Put aside which brand or make.
I put two amps into a test, both highend amp came from the same manufacturer.
Both double down the power with half of the impedance load, and THD is about the same.
Regardless of the size and cost difference, from a pure science perspective.
300 watt in theory should provide more headroom and sound ease when it reaches 100db, but the reverse is the true, the class A 100 watt seems to provide more headroom.
I have tried to use another set of speakers which is much easier to drive and it reaches the same conclusion.
Can someone explain why?
Quality or quantity of watt, how do we determined?
samnetw
@elevick 
You are correct,  I just threw out 6db because of going from 100 to 300, but yes, you would need 400 watts for the EXTRA  6db of headroom.
I do disagree to some degree on not telling the difference.  Not necessarily but could be.... I have heard a 40 watt amp that had a huge power supply that was so dynamic that if you had fairly sensitive speakers that you would easily believe that the amp was a lot of power... On the other hand,  regardless of power supply.  If you had a very low sensitivity speaker,  say 82 to 84 db and you liked listening at a decent level, ALLTHINGS BEING EQUAL  you wouldn't be hard pressed at all telling the difference between 100 watts and 300 watts.
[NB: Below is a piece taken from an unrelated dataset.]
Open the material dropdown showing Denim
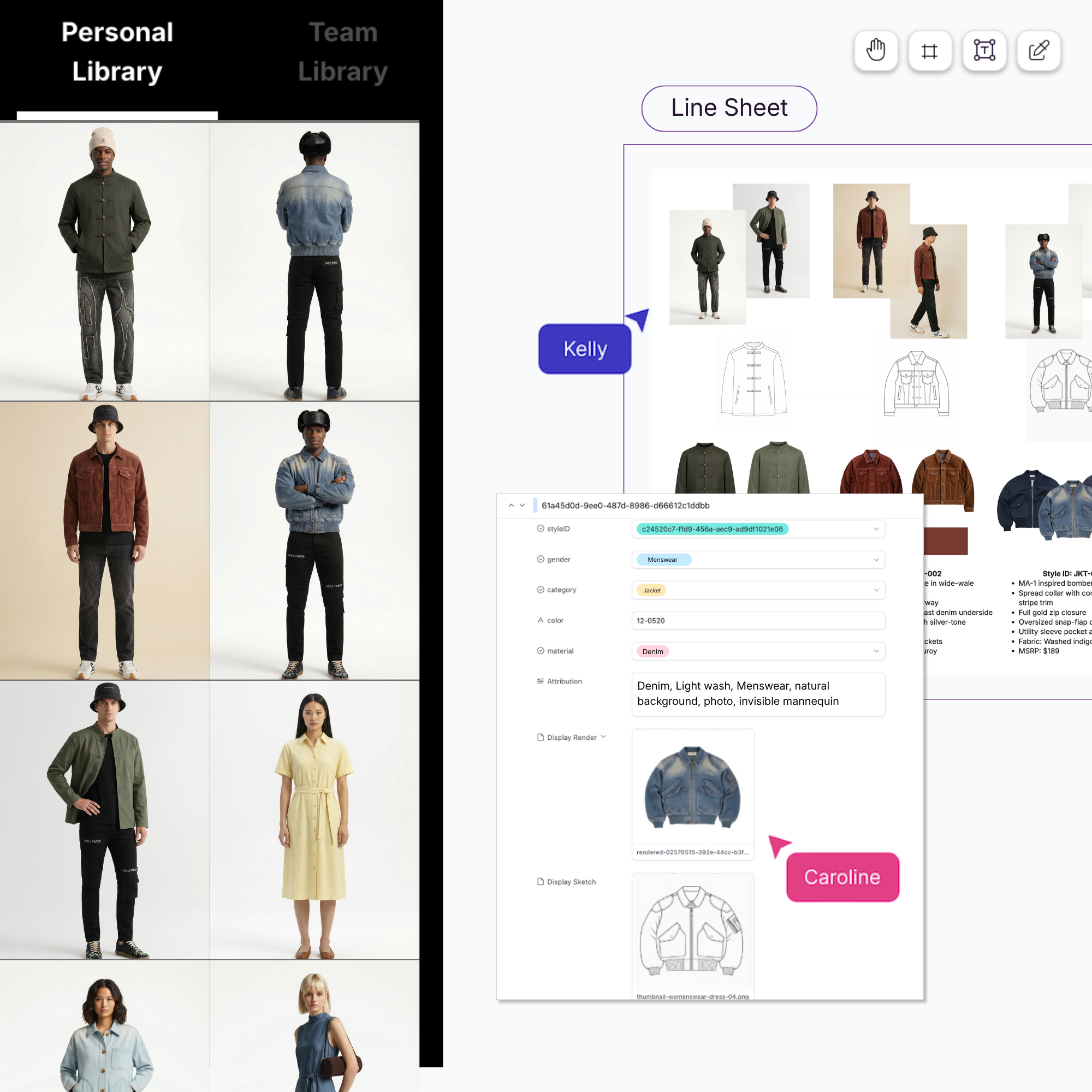Viewport: 1092px width, 1092px height. click(x=876, y=651)
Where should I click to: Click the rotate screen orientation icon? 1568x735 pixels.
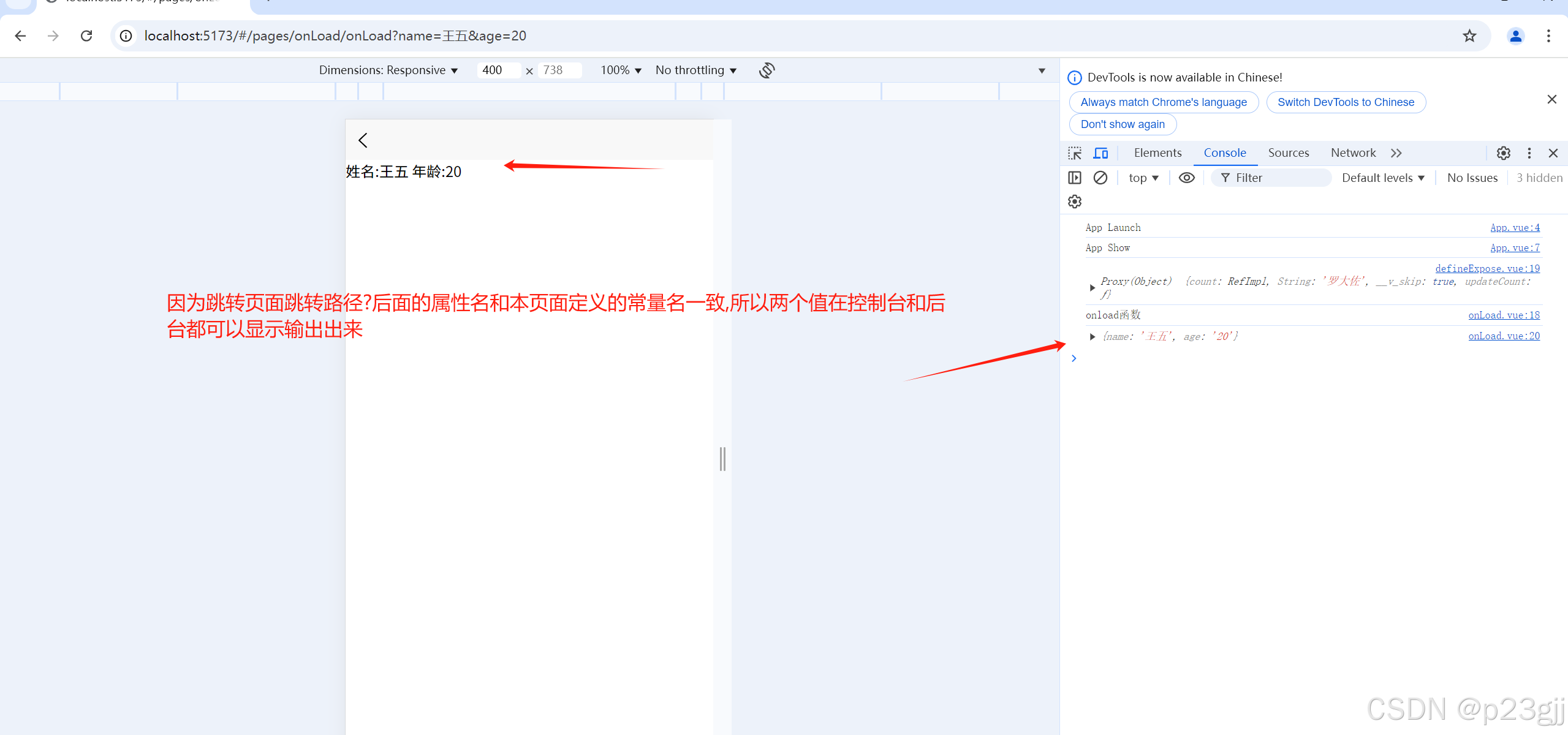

Of course, you didn't say all things being equal and I do agree that overall, I would prefer a 100 watt Pure Class A amp to a 300 watt mediocre Class A/B
We also need to take into account the output impedance at the rated power. depending on the speaker load, a 100 W amp might play louder if it has a lower output impedance than the 300 W amp, especially if powering a nominally low impedance speaker. 

Take this into account, at normal moderate listen levels, a pair of Mark Levinson ML2 (BJT) monoblocks are only 25w @ 8ohms, but they will out perform things like a Perreaux 3150 300w @ 8ohm (Mosfet) into hard to drive speakers, because the ML can deliver more current into that harder load, where the Perraux will start to compress.

Cheers George
I've got sitting on my table a clone of a First Watt F5 running hot rails of 32.5V and biased up to 1.26 amp. In push-pull, that's 2.52 amp by 32.5V for a class A envelope of about 82 watts. 41 watts RMS. Keep in mind that when you halve the load impedance the amp will double it's output, but it will also halve the class A envelope and push it into class AB operation sooner. 
The power supply really is the crux of the matter. A muscular class AB amp might only call for 50,000uF of filtering, and may only require a 600VA of transformer. I think that's what the Schiit Vidar is packing. I've seen guys building F5T amps with dual 800VA transformers and and 480,000uF of filter capacitance. My F5 has a 600VA toroidal and 120,000uF of filtering for 41 watts output stereo, and there are guys that build that amp with one of those supplies for each channel. Class A amps require absolutely massive power supplies because they're always pushing the full class A output power through the circuit at all times. You'll never find class AB amps with power supplies like class A amps. The class A envelope on mine is only 82 watts, but it will transition to class AB and handily push over 300 watts RMS until something melts. As it is, it barely ever leaves class A driving my Focals. 100 watts in a well built push-pull class A amp is an absolutely massive amount of power with huge headroom, likely far more than any class AB amp of triple the rating. 
Mastersound PF 100 Monos. 110 class A SET. 
Quite an experience. Take a control over the speakers unseen for me before.  The only amplification I can confirm that kef reference are musical.